(Collected data entries)
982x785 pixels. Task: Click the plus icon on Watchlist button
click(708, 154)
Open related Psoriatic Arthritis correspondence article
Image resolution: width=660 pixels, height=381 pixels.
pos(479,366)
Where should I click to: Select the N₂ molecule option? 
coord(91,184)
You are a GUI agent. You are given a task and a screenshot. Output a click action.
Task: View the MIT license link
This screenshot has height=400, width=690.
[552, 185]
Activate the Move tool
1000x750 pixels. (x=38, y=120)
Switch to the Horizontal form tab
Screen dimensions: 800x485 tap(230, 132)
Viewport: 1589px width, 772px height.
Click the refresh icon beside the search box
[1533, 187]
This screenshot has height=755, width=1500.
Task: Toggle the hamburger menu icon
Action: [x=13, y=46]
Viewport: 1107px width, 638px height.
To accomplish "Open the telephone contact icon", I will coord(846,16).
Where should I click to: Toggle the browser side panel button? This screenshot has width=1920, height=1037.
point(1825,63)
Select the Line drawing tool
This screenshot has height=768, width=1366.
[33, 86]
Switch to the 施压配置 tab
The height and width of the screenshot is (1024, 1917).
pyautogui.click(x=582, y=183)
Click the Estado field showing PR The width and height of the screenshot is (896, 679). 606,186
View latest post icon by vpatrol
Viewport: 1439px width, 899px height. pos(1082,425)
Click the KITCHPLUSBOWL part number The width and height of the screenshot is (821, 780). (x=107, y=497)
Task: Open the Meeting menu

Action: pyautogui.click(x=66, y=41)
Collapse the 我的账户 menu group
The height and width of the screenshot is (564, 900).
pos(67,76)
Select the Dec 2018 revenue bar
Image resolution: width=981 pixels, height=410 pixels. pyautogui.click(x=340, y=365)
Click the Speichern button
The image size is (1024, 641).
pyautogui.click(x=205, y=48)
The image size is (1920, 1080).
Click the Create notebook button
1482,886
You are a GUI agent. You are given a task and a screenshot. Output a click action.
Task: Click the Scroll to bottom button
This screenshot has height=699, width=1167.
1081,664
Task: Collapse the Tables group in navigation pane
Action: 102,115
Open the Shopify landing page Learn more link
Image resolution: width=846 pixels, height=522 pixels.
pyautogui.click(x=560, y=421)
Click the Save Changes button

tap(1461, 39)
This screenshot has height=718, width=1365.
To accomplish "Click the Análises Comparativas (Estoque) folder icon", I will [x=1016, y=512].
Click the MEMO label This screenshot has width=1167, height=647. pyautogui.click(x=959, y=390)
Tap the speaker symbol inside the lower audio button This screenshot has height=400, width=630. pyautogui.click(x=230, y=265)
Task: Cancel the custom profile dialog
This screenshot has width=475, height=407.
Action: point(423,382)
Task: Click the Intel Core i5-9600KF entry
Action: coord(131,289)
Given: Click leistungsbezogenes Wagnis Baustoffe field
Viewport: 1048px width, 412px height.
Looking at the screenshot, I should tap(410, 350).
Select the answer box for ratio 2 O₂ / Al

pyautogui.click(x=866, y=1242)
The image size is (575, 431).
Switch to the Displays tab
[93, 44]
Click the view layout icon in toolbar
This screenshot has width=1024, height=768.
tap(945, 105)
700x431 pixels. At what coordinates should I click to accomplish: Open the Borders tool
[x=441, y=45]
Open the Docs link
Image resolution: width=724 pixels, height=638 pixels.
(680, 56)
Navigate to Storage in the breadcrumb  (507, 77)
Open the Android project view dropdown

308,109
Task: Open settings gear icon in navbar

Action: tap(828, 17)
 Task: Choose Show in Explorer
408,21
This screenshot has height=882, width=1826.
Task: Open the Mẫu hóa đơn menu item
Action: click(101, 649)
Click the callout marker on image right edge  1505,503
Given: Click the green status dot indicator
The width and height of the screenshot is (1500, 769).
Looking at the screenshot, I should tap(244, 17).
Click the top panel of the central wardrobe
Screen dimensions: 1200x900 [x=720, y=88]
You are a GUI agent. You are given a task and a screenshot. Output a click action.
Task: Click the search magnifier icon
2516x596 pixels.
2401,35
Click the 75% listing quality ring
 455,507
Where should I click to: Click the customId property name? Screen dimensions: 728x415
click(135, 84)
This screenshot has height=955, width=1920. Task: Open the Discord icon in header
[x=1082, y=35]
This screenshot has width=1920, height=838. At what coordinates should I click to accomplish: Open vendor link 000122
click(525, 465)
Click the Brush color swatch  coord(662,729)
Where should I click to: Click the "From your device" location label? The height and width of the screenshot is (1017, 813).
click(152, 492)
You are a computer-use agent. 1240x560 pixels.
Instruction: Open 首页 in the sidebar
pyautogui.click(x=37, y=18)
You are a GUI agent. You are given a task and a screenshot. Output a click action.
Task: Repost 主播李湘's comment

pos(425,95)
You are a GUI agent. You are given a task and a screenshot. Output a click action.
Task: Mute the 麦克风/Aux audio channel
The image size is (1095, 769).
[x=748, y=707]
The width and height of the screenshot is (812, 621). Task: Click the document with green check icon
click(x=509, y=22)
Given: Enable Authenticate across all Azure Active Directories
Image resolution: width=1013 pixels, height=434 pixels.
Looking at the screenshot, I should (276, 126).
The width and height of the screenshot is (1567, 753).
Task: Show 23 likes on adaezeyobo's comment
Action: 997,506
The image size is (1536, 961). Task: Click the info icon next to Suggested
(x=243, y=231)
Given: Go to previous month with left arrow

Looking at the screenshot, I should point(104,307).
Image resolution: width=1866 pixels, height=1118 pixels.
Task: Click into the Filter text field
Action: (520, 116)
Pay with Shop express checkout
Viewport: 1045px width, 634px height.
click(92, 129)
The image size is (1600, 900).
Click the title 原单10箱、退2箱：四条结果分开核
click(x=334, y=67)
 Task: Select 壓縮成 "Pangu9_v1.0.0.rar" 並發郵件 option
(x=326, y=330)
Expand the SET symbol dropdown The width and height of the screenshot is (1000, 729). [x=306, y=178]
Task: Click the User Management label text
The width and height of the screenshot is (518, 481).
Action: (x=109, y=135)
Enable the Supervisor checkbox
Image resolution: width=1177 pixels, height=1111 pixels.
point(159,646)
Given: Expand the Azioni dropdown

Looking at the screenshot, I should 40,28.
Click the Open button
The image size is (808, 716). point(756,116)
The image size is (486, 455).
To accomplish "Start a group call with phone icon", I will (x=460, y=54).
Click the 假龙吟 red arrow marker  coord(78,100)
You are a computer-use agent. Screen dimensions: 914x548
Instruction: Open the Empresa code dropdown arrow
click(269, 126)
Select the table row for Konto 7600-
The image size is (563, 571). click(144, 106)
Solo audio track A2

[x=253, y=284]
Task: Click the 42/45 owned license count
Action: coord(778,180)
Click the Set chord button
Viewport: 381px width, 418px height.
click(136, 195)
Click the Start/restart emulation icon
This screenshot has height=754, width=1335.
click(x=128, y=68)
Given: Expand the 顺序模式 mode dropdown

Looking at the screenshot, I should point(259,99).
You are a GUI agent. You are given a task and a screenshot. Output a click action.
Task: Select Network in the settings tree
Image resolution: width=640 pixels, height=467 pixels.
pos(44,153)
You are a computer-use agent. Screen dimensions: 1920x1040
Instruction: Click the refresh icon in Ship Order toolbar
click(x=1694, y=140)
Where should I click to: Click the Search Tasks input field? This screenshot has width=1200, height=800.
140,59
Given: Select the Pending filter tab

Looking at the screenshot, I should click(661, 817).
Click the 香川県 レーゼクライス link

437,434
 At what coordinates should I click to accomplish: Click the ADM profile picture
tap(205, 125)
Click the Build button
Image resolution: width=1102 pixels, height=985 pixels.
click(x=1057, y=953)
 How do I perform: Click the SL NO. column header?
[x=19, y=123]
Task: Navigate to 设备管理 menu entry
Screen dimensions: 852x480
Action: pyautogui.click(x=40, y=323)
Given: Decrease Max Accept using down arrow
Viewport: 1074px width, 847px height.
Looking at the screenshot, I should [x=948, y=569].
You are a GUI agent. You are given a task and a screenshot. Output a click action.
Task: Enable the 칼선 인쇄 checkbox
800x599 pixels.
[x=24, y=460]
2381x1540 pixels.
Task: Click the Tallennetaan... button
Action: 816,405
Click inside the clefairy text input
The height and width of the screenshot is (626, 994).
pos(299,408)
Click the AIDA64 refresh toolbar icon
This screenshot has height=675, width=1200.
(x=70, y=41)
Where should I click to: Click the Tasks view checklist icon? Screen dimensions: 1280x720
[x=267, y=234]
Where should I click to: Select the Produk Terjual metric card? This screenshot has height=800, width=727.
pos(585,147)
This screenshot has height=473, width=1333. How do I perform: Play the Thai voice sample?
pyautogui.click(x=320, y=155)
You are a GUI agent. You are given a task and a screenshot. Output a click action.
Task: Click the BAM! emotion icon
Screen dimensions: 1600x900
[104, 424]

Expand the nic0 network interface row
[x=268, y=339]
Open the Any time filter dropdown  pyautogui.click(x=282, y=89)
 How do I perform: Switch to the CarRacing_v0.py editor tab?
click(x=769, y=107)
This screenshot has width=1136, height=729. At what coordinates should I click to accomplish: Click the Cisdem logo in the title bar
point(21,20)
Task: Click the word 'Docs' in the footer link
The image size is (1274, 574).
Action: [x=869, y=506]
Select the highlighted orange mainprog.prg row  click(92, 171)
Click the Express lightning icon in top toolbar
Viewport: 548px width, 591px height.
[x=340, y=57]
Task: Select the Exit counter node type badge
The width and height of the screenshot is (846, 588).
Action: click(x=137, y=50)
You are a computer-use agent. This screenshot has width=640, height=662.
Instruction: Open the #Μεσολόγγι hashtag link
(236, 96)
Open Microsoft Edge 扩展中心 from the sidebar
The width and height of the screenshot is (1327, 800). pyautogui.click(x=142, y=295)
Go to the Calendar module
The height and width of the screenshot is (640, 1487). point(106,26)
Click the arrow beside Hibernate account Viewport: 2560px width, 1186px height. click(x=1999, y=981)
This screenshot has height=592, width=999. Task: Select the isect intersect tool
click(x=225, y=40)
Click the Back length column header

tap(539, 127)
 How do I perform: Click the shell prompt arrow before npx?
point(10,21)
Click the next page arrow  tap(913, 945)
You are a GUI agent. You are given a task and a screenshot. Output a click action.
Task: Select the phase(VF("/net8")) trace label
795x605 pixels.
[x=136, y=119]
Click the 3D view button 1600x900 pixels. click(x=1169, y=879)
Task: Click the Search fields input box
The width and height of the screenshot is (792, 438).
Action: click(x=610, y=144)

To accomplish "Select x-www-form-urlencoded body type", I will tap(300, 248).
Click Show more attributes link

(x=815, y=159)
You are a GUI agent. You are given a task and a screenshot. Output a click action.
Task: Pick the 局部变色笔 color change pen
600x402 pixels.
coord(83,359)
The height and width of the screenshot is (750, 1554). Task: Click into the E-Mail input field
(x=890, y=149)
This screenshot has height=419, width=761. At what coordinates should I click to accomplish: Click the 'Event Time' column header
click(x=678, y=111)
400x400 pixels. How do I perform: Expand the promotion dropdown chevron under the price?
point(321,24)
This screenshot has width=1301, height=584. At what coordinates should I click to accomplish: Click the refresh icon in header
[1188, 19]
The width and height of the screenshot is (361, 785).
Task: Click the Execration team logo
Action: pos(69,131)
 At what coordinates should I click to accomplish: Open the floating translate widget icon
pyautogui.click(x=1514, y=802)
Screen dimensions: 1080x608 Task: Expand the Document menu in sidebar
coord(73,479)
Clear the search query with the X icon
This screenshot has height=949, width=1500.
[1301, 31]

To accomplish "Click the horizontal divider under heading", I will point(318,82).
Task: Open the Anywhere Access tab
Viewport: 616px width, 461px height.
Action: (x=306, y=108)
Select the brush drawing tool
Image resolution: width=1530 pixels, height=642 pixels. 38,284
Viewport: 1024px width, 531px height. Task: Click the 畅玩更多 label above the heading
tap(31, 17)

### Exercise
Nothing beyond the line that contains "Viewport: 1589px width, 772px height." belongs in the answer; reproduce the entries exactly from their first line through it.

### Result
982x785 pixels. Task: Click the plus icon on Watchlist button
click(708, 154)
Open related Psoriatic Arthritis correspondence article
Image resolution: width=660 pixels, height=381 pixels.
pos(479,366)
Where should I click to: Select the N₂ molecule option? 
coord(91,184)
You are a GUI agent. You are given a task and a screenshot. Output a click action.
Task: View the MIT license link
This screenshot has height=400, width=690.
[552, 185]
Activate the Move tool
1000x750 pixels. (x=38, y=120)
Switch to the Horizontal form tab
Screen dimensions: 800x485 tap(230, 132)
Viewport: 1589px width, 772px height.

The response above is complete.